Seeking to transform lives for a just, resilient and sustainable society, the NCCK has put in place a programme to equip parents with trainings under the Wholesome Parents series. The trainings are aimed at equipping parents and prospective parents with knowledge and skills to be effective parents of the current and the future.

Wholesome Parents Training Session 1

The NCCK is proud to welcome parents and prospective parents to the first session of the Wholesome Parents Training on March 8 – 10, 2023, at Jumuia Conference and Country Home, Limuru.

Through interactive sessions, parents and prospective parents will envision the model parent and be equipped navigate parenting in the contemporary context while successfully navigating the conflict between Christianity, culture and modernity.

Topic Summaries

  1. Lets Talk about LGBTQ

The wave of normalization of LGBTQ is sweeping the globe, and Kenyans have not been spared. The thought of one’s children embracing LGBTQ orientation is a waking nightmare for modern day parents.
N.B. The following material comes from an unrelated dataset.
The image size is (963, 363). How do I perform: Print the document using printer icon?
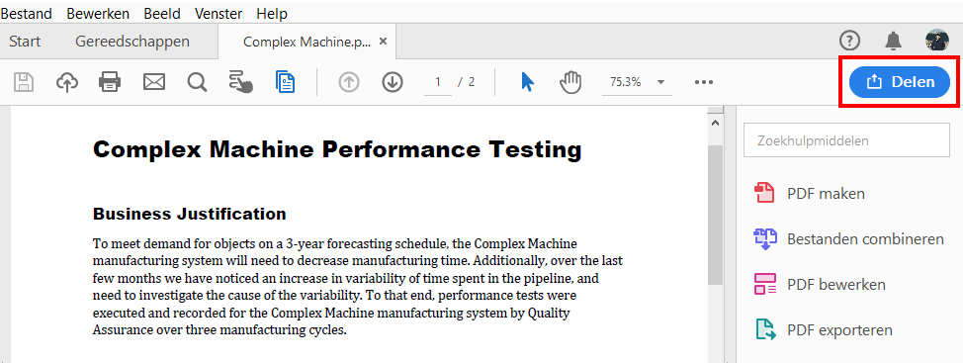(x=110, y=82)
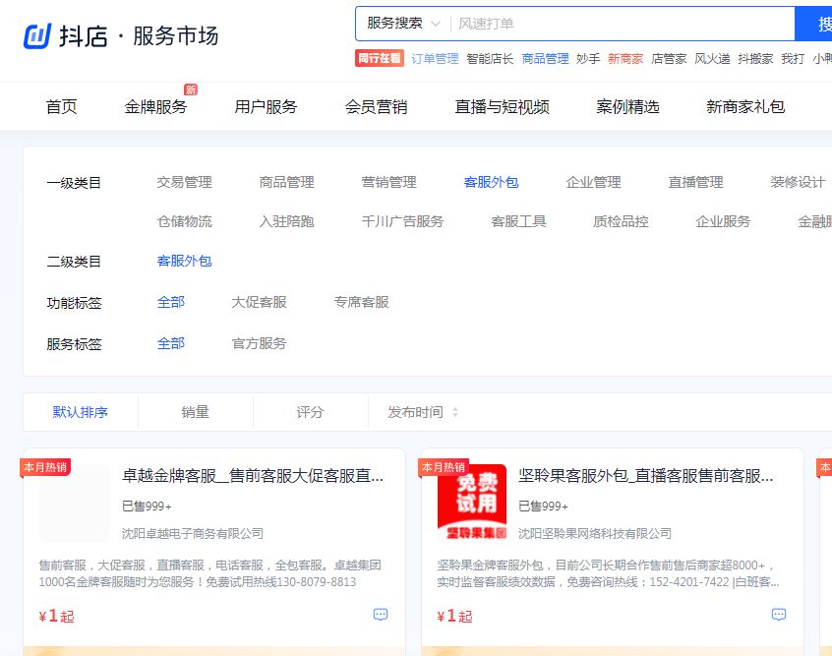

The scare of LGBTQ has literally replaced the trepidation of sex among children. How can a parent build a healthy understanding and attitude towards sex and LGBTQ? What defenses can parents help their children build against the intense sexualization and LGBTQ-rization of messages on media, books, films and even cartoons?

  1. Who is the Parent: You or the Phone?

A child today has access to more information than a college professor had in the 1980s. Children as young as 3 years are proficient in using smart phones, some more than their parents. This has exposed them to a minefield in which many have lost their lives, figuratively and physically. Between you and the phone, who is winning the competition for your child’s attention? Is the phone influencing your child more than you?

The NCCK will equip the parents with a holistic understanding of the digital world so they can train their children to handle technology and access to information safely.

  1. Do I Measure up as a Parent?

Have you embraced your position as a parent? Due to the challenges and fears parents have, many feel inadequate and ill-equipped, leading to parental delinquency and attendant spousal and child violence. If your children were asked, would they say you measure up to their expectations? How do you rate your performance as a parent? Recognizing that a parent bequeaths on the children what they have, to what extent have you emptied your trauma-swamp?

Training Sessions

For every session, a few participants will be picked to sit as a panel in which they will share their views, and all participants will engage in plenary discussions. The moderator will guide the discussions and summarize the action points and lessons learnt. In addition, the moderator will be providing technical, legal and contextual data to inform the deliberations.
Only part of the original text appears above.